By the Editors of Bloomberg View - Dec 17, 2012
Hours before Adam Lanza used his mother’s semi-automatic rifle to commit mass murder in a Newtown, Connecticut, elementary school, the Michigan Legislature passed a law to allow concealed weapons in public schools and day-care centers.
The juxtaposition shows just how difficult the politics of gun control will be. Yet the basic concept is simple: The people who want most fiercely to obtain and use guns include many of the same people whose access to guns society most needs to restrict. In the mass shooting in July in Aurora, Colorado, the killer’s actions were lawful almost until the moment he began firing. If the preparations of mass murder are legal, then the law is an accomplice to madness.
Whether the Newtown shooting marks the peak of such madness or merely a gruesome landmark on the trail of sorrow depends in part on the weeks ahead. In state capitals and in Washington, advocates and legislators must quickly seize the initiative. Is this politicizing the tragedy? Yes, it is. But no more so than the campaign to push guns into every corner of American life -- including the corner bar. The retreat of gun control is over.
In his eulogy for the dead of Newtown, President Barack Obama said he would “use whatever power this office holds” to stop the violence. Democratic Senator Dianne Feinstein of California, whose own life was scarred by gun violence, has promised to introduce a ban on the sale, transfer and importation of assault weapons, along with a ban on ammunition clips, drums and strips that hold more than 10 bullets. (Lanza’s held 30.)
Engagement Needed
We support Feinstein’s proposal, and we eagerly await the president’s agenda. What matters is that they contribute to a politically coherent long-term strategy for regulating guns. That will require politicians to make shrewd decisions and voters to remain engaged for the duration. It’s good to know that a Democratic president is paying attention and that California’s senior senator is on the case, but success will be measured by Republicans and Midwestern states.
Arguably no part of this work is more important than establishing, once and for all, a system of comprehensive background checks. Brady Law background checks have stopped more than 2 million gun sales since 1994. It is impossible to know if lives were saved as a result, or how many. Still, one-third or more of gun sales remain unregulated in the secondary market, which includes not only gun shows but also private sales between individuals. (The Columbine killers obtained their guns this way.) No gun should be sold in the U.S. without the buyer’s identity being checked against a national database.
This is not controversial. According to a survey released in July by Mayors Against Illegal Guns, even 74 percent of National Rifle Association members support criminal background checks. (Michael R. Bloomberg, the founder and majority owner of Bloomberg News parent Bloomberg LP, is the co-founder and co- chairman of Mayors Against Illegal Guns.)
A background check wouldn’t have prevented the Newtown massacre. No such cure-all exists or ever will. But Feinstein’s ban on high-capacity magazines might have slowed down the slaughter, potentially saving lives. And it would prohibit future sales of certain military-style assault rifles.

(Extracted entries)
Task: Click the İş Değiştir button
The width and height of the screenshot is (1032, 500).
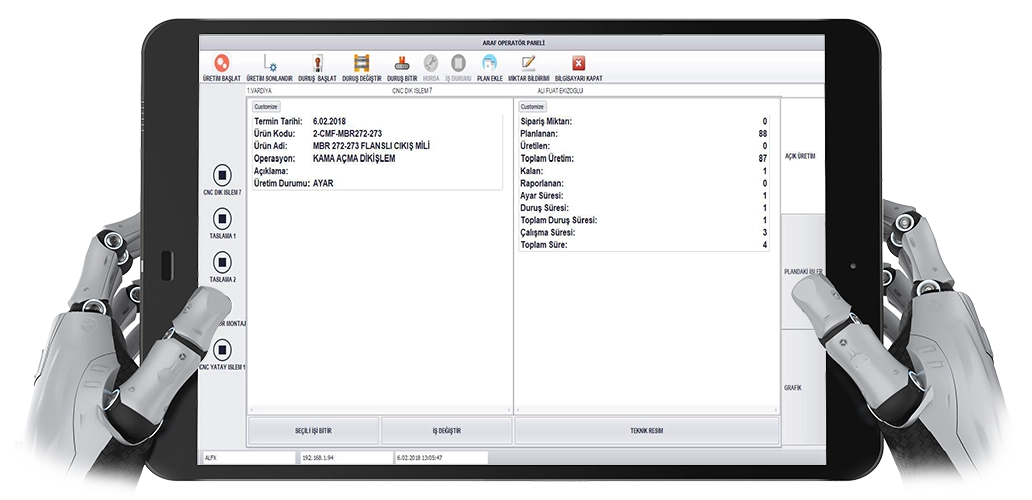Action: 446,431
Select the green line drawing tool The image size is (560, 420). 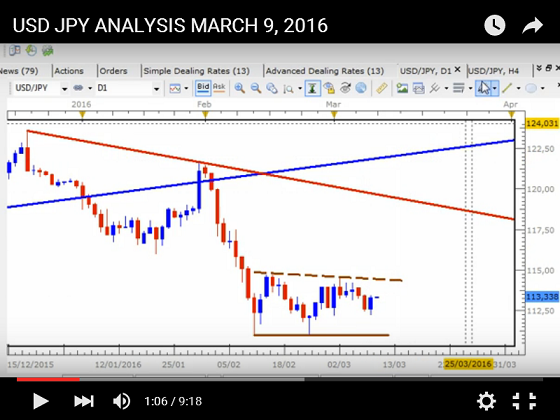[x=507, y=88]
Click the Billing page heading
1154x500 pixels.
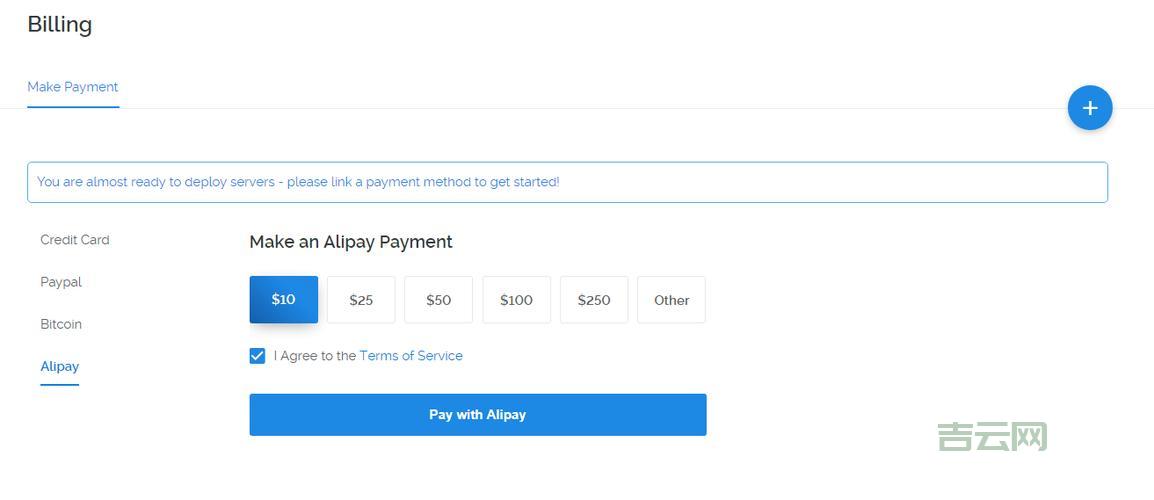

* [Set exercise 1]: Repeat the entries word for word, beginning with the line that contains "Click the Billing page heading" and continuing through the end of the entries. Leave the pictures out of your answer.
* [Set exercise 2]: Write what comes next in the gun control editorial, beginning after its final sentence.

* [Exercise response 1]:
Click the Billing page heading
1154x500 pixels.

* [Exercise response 2]:
The shooter in Aurora bought his arsenal legally. No red flag was raised in the process of his rapid acquisition of three very powerful guns and more. Unless we are heedless of public safety, we owe it to ourselves and our children to do all we can to prevent 30,000 deaths and 100,000 shootings a year. More comprehensive background checks, with an alert system for suspicious behavior, is a good start.
The gun lobby, however, led by the NRA, has devoted itself not to closing dangerous loopholes, but to creating them. The “Stand Your Ground” laws enacted in Florida and elsewhere at the NRA’s behest all but legalize mayhem, provided it’s committed with a gun and without witnesses. The shooter need only claim he or she felt physically threatened before firing.
Narrow Campaign
Similarly, the widely successful push to bring guns into schools, churches, bars, sporting events -- essentially every public venue in American life -- is part of a narrow political campaign that romanticizes and fetishizes firearms, all the better to sell them. In all of these instances, we are told the right to carry a gun is paramount to all others, including an employer’s right to maintain a safe workplace.
For sensible gun laws to succeed, that runaway agenda must be checked and the NRA’s marketing of fear and loathing must be consistently, publicly repudiated. This doesn’t involve hunters or sportsmen -- who shouldn’t have their Second Amendment rights abridged. The gun industry now cultivates consumers interested in “tactical” military-style weaponry. Meanwhile, the industry’s top spokesman, NRA Chief Executive Officer Wayne LaPierre, sells a hefty side of paranoia, intoning darkly about “a massive Obama conspiracy to deceive voters and hide his true intentions to destroy the Second Amendment.”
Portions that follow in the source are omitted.